Всесильный Чейни банально спрятался. Он появился на публике лишь 12 октября с неожиданным заявлением: в биотерроризме виноват Усама бен Ладен. Более того. Страх перед дальнейшими разоблачениями оказался настолько велик, что, когда 21 октября сенатор Джо Либерман в запале заявил, будто «бактерии вывезены из бывшего Советского Союза», опровергать его бросились сотрудники научно-исследовательского центра вооруженных сил США в Форт-Детрик. 7 ноября специалисты из Форт-Детрик фактически признали, что вирус был взят из арсеналов Пентагона, а 21 ноября Пасечник был найден мертвым в своем доме. Его смерть наряду с гибелью в течение полугода одиннадцати ученых, прямо или косвенно занятых разработкой бактериологического оружия, означала конец этой истории.
Угроза от России была отведена. Наша страна получила два десятка более-менее спокойных лет, за которые смогла модернизировать вооруженные силы и доработать новейшее оружие. Если бы то давление Запада и тот негатив, которые мы испытываем сейчас, свалились на нас в те годы, кто знает, чем бы все закончилось.
Операции, возглавляемые Ремезовым, всегда отличались строгостью и изяществом, как истинные произведения искусства. Они были достойны изучения в училищах и университетах. Возможно, когда-нибудь так и будет, но сейчас полковник не стремился выносить серьезные дела на всеобщее обозрение. Время не пришло. Достоянием общественности, наоборот, становились дела незначительные и в чем-то даже курьезные. Как, например, охота на привидение в здании Госдумы или разоблачение псевдо-ордена, организованного по типу клуба из фильма «С широко закрытыми глазами» и державшего в страхе добрую треть элит нашей страны. Полгода в курилках Лубянки смаковали подробности.
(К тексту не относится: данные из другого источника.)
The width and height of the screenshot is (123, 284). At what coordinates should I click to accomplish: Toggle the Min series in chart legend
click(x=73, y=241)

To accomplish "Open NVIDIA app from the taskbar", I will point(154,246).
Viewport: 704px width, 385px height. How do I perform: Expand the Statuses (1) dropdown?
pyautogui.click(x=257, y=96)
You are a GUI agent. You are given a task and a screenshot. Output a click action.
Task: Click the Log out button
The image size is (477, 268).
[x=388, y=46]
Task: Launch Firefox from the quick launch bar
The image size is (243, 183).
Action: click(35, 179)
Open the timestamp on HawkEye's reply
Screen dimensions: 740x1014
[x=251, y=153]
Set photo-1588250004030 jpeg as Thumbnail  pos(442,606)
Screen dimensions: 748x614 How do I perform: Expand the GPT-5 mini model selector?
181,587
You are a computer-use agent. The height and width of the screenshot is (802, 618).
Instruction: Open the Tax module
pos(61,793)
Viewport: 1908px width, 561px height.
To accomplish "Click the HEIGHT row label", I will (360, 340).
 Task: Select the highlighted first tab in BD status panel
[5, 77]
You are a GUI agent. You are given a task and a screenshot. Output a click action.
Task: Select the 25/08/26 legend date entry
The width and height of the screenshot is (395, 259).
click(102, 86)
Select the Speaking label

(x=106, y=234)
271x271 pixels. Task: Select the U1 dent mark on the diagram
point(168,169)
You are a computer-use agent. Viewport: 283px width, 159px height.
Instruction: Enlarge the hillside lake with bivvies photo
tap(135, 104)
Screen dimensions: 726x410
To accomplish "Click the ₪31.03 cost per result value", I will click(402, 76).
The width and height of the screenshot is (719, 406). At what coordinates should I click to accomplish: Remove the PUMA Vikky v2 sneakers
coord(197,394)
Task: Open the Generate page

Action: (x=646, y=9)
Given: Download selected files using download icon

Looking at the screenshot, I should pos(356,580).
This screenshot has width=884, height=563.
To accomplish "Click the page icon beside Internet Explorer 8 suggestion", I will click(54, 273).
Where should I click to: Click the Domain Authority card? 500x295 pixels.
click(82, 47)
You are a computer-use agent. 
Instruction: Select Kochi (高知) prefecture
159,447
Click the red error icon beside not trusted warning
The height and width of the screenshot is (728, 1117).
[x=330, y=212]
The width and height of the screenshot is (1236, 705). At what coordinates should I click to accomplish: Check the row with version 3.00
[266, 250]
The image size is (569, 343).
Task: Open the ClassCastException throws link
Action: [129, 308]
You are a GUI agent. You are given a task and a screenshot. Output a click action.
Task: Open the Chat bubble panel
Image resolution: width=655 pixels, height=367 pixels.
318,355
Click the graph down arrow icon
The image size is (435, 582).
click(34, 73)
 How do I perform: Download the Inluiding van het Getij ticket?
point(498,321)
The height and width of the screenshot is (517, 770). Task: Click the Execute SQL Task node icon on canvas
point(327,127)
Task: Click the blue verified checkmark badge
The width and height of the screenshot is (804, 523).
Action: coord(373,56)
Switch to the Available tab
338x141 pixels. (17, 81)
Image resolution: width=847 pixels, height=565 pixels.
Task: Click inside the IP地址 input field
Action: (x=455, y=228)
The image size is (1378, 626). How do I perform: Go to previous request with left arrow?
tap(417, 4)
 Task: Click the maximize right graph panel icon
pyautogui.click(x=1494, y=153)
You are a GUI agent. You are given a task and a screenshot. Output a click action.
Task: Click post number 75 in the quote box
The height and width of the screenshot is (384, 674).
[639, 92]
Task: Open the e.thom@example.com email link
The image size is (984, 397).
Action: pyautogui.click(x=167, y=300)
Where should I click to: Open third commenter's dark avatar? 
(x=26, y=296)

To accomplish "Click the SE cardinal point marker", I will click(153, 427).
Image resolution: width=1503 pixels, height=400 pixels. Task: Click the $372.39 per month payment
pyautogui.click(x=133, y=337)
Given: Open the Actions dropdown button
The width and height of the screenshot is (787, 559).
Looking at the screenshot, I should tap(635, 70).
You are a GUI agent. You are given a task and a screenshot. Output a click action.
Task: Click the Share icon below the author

Подобные «чудаковатые» операции шеф норовил пропиарить при любом возможном случае. Зато все, что касалось безопасности страны… Да что там страны — безопасности всего земного шара — оставалось в тени.
Благодаря шефу, наш отдел занимает особое положение в структурах спецслужб Российской Федерации. Многие думают, что мы защищаем интеллектуальную собственность. Те, кто так не думают, считают, что мы разоблачаем козни прохиндеев, стремящихся дискредитировать элиты страны. Еще есть версия, что мы застряли посередине между «Секретными материалами» и «Черным списком». Короче, заняты теми делами, которые серьезные отделы гос. безопасности всегда рады спихнуть на чьи-то, по их мнению, более узкие плечи. Не случайно нас уничижительно прозвали «чудным» отделом.
Да, на нас действительно «спихивают» особые операции. Только не «чудные», а такие, с которыми другие отделы справиться не в состоянии. Разве что суперсекретный спецотдел «Рубеж». Но слухи о нем и по сей день остаются слухами даже для нас. О наших операциях не напишет пресса, более того, многие дела даже не попадут в спецархивы. Эти дела останутся намертво погребенными в головах их участников и, поверьте мне на слово, вряд ли кому-то захочется вытаскивать их наружу.